PHILADELPHIA, NOV. 16 -- The Washington Bullets should file for a patent on these types of basketball games. This team is haunted by some sort of mysticism that allows 35-foot shots to go in at buzzers, robbing it of deserved victories.

Tonight it was the Philadelphia 76ers' Ron Anderson who threw in such a shot with 4.4 seconds left in regulation, after telling the 76ers in the huddle that he would take it. The result of overtime was inevitable, and the Bullets, who led by 10 with less than five minutes left in regulation, dropped a 115-102 heartbreaker at The Spectrum.

Washington's Bernard King scored a team-high 33 points, with eight rebounds and eight assists, but didn't score after a breathtaking run of 18 straight Bullets points in the third quarter. The 76ers denied him the ball down the stretch, and with Harvey Grant (15 points) fouled out, Washington (2-5) had no one to go to.

"I told Charles {Barkley} in the huddle," Anderson said, "that this is my three. If I get it, I'm going to make it. And it just killed their confidence and gave us something extra to work for."

Barkley scored 35 points and grabbed 18 rebounds before fouling out early in overtime. Anderson added 22; Hersey Hawkins had 20, although he made just six of 21 shots.

Philadelphia shot an abysmal 38 percent, but annihilated Washington with a 72-48 rebounding advantage.

Bullets guard Darrell Walker barely missed what would have been his second triple-double of the season with 15 points, 12 rebounds and 9 assists. Mark Alarie scored 15 off the bench.

"This is a game we should have had," King said. "For 47 1/2 minutes we were the better basketball team. No one thought we could come in here and beat Philadelphia, but we outplayed them the whole ballgame. Other than that three-point shot, it was our game."

The Bullets scored just one point in the final 4:59, after Alarie's free throw gave them a 95-85 lead. They then missed six shots and turned the ball over twice.

The 76ers (5-3) tightened up on King, guarding him with two players at every opportunity. He tried to pass, but Philadelphia was also clogging up the passing lanes. With Washington's offense stalled, Philadelphia scored eight straight.

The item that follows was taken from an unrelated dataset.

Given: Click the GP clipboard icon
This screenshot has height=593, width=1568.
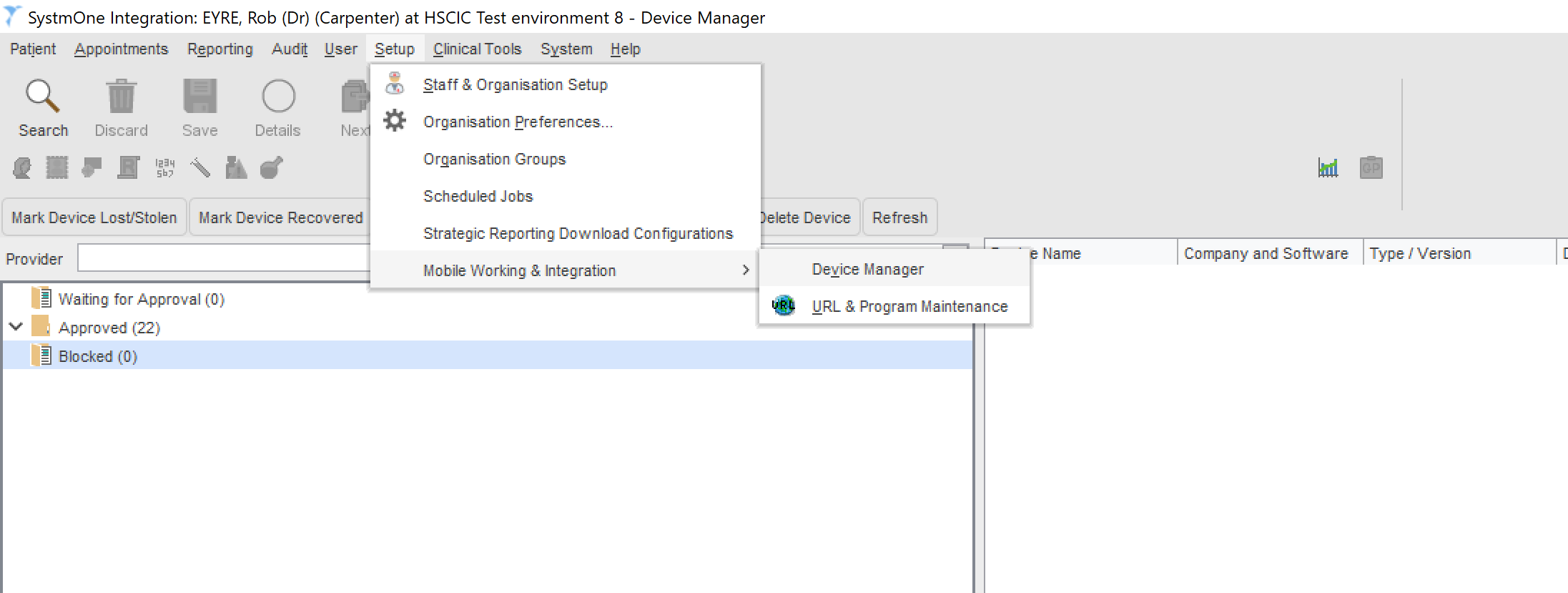Looking at the screenshot, I should [x=1371, y=168].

But it still looked as if the Bullets would hold on. The 76ers scratched closer and closer, and got within 95-93 with 51.8 seconds left on a Barkley free throw. Rick Mahorn came up with a steal at the other end, but Charles Jones blocked a Brian Oliver drive -- one of five Washington blocked shots in the quarter -- and Walker grabbed the loose ball.

The Bullets tried to protect their lead by running down the clock, but strategy timeouts led to Washington using all three of its remaining timeouts.

They could have used another in the closing seconds as they were trying to inbound. They finally got it in and Pervis Ellison (three points) was fouled with 9.7 seconds left. He made one of two, with Mike Gminski rebounding the miss.

The 76ers wanted to get Hawkins open in the corner. The Bullets were in their "Blitz" defense, which means they switch on any open players all over the floor. Alarie wound up with Anderson out front, some 40 feet from the basket.

"We were looking to get close enough," Bullets Coach Wes Unseld said. "We're supposed to get up on a guy and if you're close enough to him, even foul him. But we didn't even get close enough to do it. You should be totally up on a guy. He was pretty far out, but Alarie still should have been on him."

"The first option was Hersey," Anderson said. "But Darrell Walker wouldn't let him catch the basketball. I just came tough to the basketball. I came as hard I can. When I caught it, I faked as if going left. I crossed over and he kind of fell for the drive. As soon as I took one dribble to the right, I picked it up and shot it."

Said Alarie: "I thought they were going to Hersey first, Anderson second. It really wasn't much of a play. He just took two dribbles and pulled up. That was a long jump shot."

The overtime was a formality as the 76ers scored eight of the first 10 points. But that was expected.

Some years ago, Barkley banked in a three-pointer at the buzzer to beat the Bullets. Two years ago, Magic Johnson threw in a 40-footer to tie a game at the end of regulation against Washington.

And now, the Bullets can sadly remember Ron Anderson's Called Shot.